• [YOUR TASK] From the listing below, copy out the lines between the line holding "The height and" and the line holding "click(x=382, y=403)", both included, and leave out the pictures.

• [PROVIDED MATERIAL]
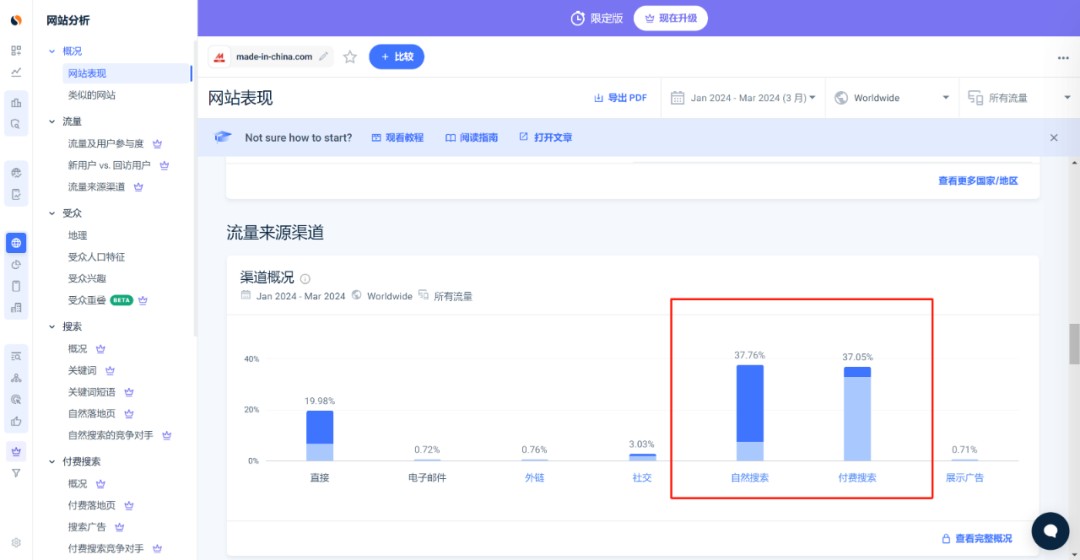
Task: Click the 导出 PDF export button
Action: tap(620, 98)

...

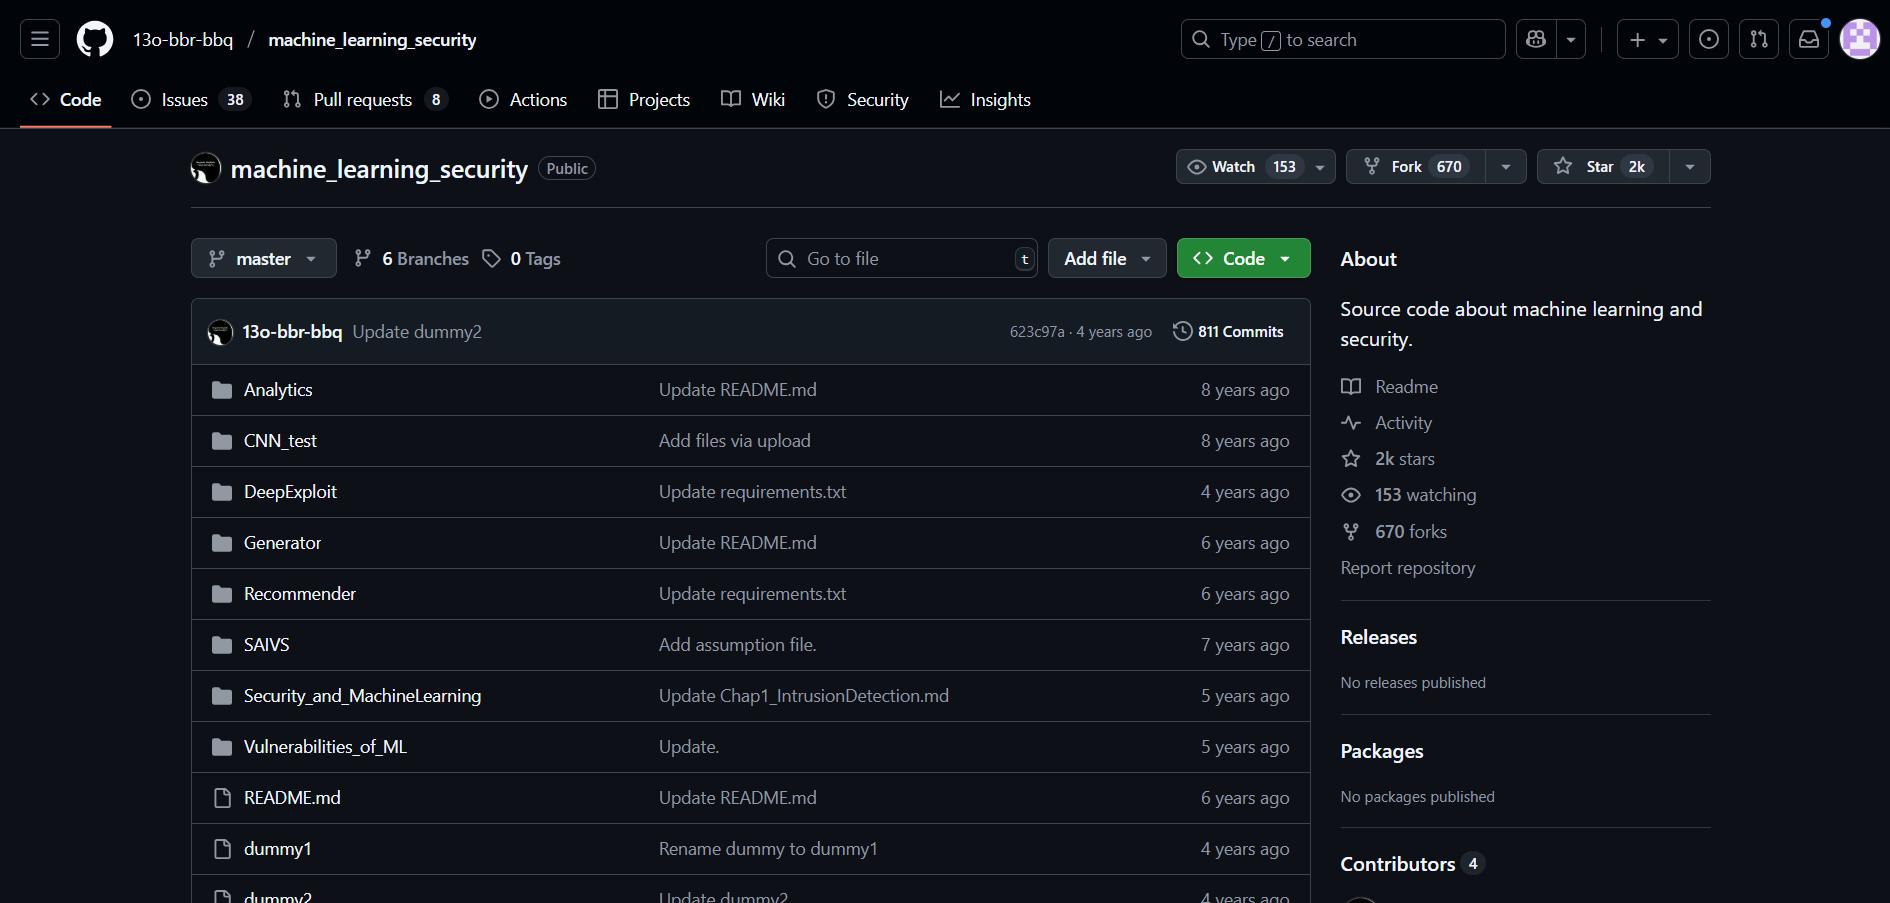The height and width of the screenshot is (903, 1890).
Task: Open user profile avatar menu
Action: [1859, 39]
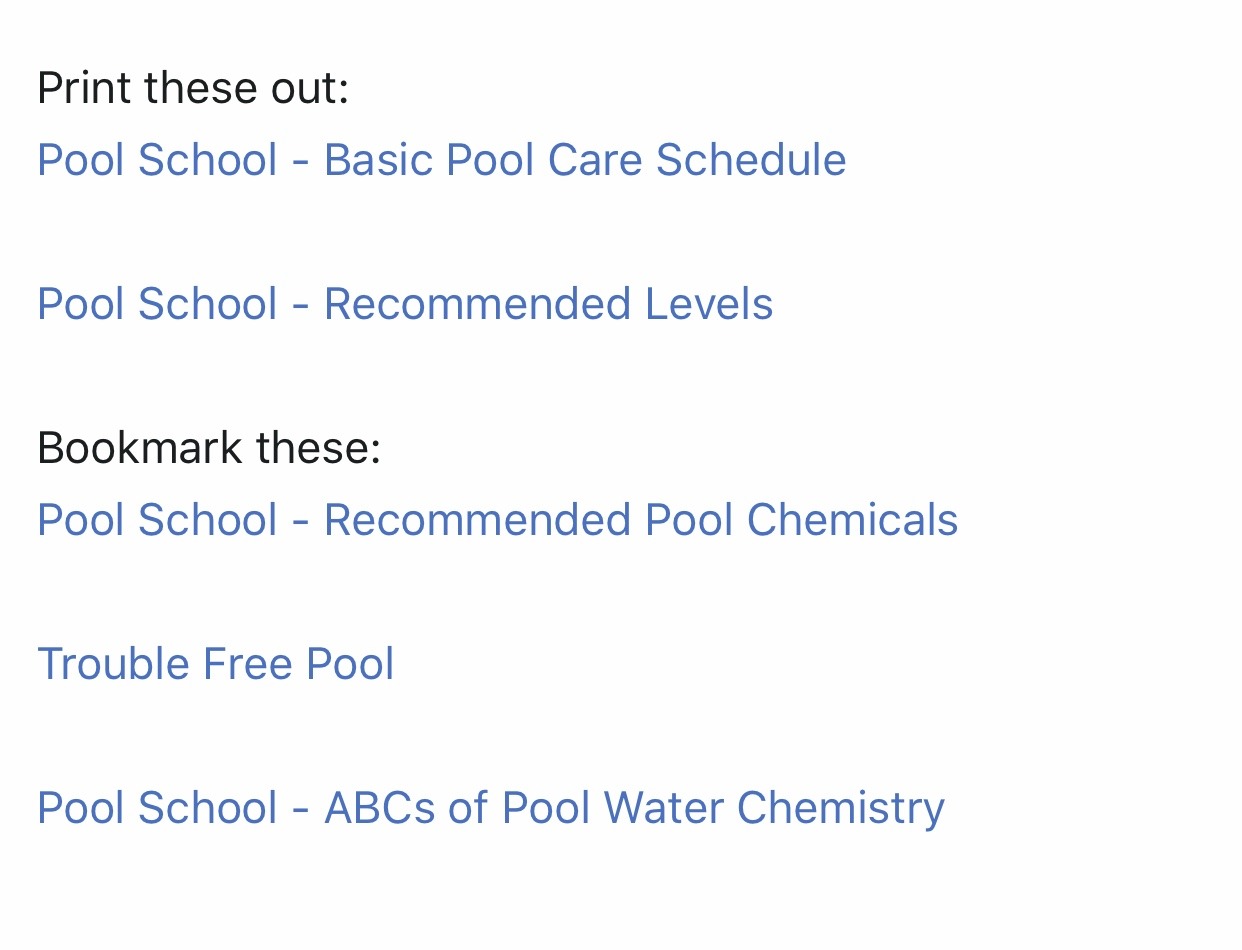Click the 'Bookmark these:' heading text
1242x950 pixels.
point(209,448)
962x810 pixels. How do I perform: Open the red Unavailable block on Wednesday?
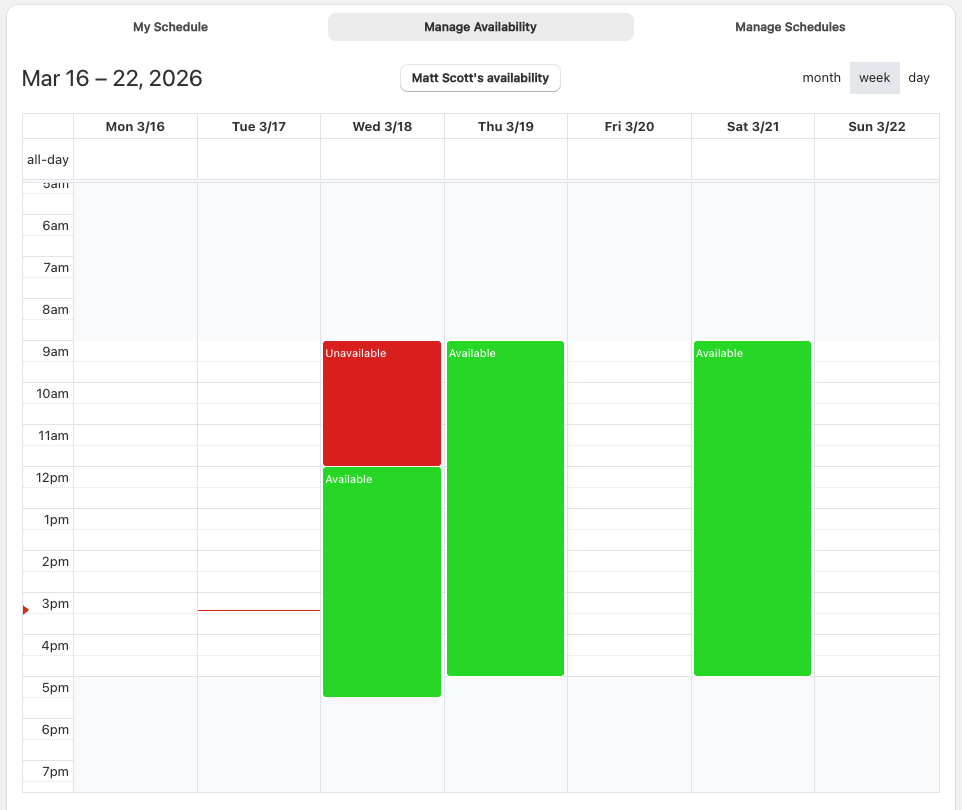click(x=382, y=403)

• [THE COMPLETED TASK]
The height and width of the screenshot is (903, 1890).
Task: Open user profile avatar menu
Action: [1859, 39]
Click the 'Bookmark these:' heading text
1242x950 pixels.
point(209,448)
962x810 pixels. How do I perform: Open the red Unavailable block on Wednesday?
click(x=382, y=403)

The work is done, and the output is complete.